→ **Work instruction**: Starting at the line with "[高清]关于唯一能让 (113, 2153)", repeat every line exactly until the records end, including the last one.

(Stored items)

# # #

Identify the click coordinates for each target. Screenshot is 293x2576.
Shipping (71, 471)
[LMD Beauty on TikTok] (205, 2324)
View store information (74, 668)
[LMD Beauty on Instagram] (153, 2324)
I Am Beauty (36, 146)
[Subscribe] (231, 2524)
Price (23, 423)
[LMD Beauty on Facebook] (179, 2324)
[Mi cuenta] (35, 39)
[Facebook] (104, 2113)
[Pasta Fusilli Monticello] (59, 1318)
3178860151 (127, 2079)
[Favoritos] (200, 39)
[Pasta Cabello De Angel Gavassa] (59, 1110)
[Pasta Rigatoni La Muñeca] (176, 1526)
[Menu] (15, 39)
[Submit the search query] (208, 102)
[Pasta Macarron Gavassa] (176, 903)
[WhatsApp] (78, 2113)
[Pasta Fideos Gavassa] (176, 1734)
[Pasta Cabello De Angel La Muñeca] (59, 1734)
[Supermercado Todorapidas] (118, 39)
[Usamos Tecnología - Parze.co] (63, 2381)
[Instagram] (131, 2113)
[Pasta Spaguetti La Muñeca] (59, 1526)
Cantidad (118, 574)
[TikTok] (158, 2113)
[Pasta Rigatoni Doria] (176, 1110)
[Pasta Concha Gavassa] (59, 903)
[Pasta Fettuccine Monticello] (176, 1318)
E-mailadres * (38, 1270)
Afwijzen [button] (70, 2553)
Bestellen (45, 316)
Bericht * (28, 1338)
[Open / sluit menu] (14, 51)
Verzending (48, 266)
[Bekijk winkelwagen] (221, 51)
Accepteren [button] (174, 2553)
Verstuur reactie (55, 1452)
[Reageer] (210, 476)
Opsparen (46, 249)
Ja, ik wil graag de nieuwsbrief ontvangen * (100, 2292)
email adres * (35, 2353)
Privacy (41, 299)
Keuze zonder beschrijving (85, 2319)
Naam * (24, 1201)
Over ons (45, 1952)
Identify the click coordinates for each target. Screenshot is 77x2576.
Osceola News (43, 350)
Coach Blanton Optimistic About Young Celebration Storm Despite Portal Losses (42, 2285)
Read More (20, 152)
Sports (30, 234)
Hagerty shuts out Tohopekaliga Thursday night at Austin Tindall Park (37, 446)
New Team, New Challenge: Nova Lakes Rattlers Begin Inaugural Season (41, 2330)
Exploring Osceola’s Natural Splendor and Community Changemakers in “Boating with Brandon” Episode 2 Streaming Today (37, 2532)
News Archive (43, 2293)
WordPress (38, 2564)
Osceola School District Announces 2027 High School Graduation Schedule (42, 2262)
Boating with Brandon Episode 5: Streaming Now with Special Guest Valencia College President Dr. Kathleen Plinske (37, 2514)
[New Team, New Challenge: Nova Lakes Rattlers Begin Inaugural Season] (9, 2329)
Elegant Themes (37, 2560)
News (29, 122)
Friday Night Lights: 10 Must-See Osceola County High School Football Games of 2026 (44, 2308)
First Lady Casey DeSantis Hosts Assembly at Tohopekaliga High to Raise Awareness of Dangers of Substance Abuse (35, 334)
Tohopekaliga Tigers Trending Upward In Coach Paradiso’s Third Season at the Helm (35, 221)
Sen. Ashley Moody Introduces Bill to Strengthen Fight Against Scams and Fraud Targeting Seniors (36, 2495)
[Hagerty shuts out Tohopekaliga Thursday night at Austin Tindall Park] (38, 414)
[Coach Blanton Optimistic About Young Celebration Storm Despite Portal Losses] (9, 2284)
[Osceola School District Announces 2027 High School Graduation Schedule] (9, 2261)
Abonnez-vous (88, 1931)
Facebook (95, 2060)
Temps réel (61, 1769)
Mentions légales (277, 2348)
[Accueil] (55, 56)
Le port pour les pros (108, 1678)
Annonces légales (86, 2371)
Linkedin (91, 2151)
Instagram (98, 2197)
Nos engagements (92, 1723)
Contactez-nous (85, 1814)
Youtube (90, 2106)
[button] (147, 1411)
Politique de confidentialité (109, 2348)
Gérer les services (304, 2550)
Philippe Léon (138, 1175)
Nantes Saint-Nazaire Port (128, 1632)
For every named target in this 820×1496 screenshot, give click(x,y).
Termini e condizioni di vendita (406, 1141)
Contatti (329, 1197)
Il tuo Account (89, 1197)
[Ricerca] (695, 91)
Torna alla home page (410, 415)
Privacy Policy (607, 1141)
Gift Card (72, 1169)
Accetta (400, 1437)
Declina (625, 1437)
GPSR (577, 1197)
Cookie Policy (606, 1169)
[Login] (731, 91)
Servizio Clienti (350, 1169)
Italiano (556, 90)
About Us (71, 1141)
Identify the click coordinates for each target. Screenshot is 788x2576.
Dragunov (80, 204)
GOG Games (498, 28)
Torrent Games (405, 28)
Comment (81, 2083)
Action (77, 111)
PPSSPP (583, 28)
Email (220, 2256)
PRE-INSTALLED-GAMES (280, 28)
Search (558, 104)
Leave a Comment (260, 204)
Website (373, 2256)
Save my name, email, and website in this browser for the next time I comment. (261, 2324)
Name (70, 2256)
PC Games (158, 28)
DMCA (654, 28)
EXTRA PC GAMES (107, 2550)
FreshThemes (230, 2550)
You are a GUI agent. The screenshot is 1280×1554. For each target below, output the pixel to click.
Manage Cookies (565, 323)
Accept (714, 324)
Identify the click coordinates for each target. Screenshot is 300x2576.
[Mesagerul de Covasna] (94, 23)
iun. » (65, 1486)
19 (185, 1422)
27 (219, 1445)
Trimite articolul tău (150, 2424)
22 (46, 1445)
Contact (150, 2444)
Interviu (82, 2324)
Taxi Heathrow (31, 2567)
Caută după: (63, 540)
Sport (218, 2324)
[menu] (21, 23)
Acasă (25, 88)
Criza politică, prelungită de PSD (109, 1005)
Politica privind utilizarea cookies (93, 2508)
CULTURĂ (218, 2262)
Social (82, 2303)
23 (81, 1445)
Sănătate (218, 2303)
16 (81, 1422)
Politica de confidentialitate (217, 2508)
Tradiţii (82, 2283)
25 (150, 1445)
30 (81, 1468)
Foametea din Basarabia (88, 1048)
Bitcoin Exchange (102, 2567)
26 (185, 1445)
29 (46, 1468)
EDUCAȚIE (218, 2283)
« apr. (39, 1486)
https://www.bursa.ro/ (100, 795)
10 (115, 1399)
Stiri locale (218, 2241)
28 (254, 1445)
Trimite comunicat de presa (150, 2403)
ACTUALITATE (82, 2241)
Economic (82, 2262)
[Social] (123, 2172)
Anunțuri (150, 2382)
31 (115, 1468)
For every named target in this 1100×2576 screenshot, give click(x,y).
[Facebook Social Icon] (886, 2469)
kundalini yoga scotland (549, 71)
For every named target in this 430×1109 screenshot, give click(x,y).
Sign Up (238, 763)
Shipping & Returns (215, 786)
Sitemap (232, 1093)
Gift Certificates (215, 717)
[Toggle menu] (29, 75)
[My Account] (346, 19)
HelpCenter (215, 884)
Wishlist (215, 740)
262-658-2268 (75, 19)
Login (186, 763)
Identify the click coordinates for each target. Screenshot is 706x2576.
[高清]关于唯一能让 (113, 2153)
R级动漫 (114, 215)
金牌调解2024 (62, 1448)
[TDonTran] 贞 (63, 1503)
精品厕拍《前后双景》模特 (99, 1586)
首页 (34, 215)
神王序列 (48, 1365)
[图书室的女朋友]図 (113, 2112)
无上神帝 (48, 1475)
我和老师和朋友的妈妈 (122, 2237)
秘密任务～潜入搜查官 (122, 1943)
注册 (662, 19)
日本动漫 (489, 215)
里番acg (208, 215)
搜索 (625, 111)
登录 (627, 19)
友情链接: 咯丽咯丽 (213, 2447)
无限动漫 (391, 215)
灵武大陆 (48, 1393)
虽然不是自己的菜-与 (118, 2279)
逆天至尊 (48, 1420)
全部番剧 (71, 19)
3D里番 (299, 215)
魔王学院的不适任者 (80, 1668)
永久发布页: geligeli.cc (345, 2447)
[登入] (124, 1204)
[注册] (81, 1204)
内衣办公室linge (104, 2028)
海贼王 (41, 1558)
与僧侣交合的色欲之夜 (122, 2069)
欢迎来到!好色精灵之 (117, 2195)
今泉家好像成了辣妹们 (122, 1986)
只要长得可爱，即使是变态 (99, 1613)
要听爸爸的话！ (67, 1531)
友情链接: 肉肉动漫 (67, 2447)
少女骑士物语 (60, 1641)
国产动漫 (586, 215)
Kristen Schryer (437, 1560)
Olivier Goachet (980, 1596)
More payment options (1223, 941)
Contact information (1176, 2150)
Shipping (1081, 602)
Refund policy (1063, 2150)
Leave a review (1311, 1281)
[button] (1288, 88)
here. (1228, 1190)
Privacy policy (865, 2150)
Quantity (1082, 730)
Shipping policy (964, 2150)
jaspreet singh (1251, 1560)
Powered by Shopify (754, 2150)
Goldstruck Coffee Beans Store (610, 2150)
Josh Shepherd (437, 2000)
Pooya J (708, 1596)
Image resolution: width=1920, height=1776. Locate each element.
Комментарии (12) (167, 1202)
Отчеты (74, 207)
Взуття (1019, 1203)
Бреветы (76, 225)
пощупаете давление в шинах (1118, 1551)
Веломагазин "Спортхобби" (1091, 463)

# # #

→ **Task solution**:
[高清]关于唯一能让 (113, 2153)
R级动漫 (114, 215)
金牌调解2024 (62, 1448)
[TDonTran] 贞 (63, 1503)
精品厕拍《前后双景》模特 (99, 1586)
首页 (34, 215)
神王序列 (48, 1365)
[图书室的女朋友]図 (113, 2112)
无上神帝 (48, 1475)
我和老师和朋友的妈妈 (122, 2237)
秘密任务～潜入搜查官 (122, 1943)
注册 (662, 19)
日本动漫 (489, 215)
里番acg (208, 215)
搜索 (625, 111)
登录 (627, 19)
友情链接: 咯丽咯丽 (213, 2447)
无限动漫 (391, 215)
灵武大陆 (48, 1393)
虽然不是自己的菜-与 (118, 2279)
逆天至尊 (48, 1420)
全部番剧 (71, 19)
3D里番 (299, 215)
魔王学院的不适任者 (80, 1668)
永久发布页: geligeli.cc (345, 2447)
[登入] (124, 1204)
[注册] (81, 1204)
内衣办公室linge (104, 2028)
海贼王 (41, 1558)
与僧侣交合的色欲之夜 (122, 2069)
欢迎来到!好色精灵之 (117, 2195)
今泉家好像成了辣妹们 (122, 1986)
只要长得可爱，即使是变态 (99, 1613)
要听爸爸的话！ (67, 1531)
友情链接: 肉肉动漫 (67, 2447)
少女骑士物语 (60, 1641)
国产动漫 (586, 215)
Kristen Schryer (437, 1560)
Olivier Goachet (980, 1596)
More payment options (1223, 941)
Contact information (1176, 2150)
Shipping (1081, 602)
Refund policy (1063, 2150)
Leave a review (1311, 1281)
[button] (1288, 88)
here. (1228, 1190)
Privacy policy (865, 2150)
Quantity (1082, 730)
Shipping policy (964, 2150)
jaspreet singh (1251, 1560)
Powered by Shopify (754, 2150)
Goldstruck Coffee Beans Store (610, 2150)
Josh Shepherd (437, 2000)
Pooya J (708, 1596)
Image resolution: width=1920, height=1776. Locate each element.
Комментарии (12) (167, 1202)
Отчеты (74, 207)
Взуття (1019, 1203)
Бреветы (76, 225)
пощупаете давление в шинах (1118, 1551)
Веломагазин "Спортхобби" (1091, 463)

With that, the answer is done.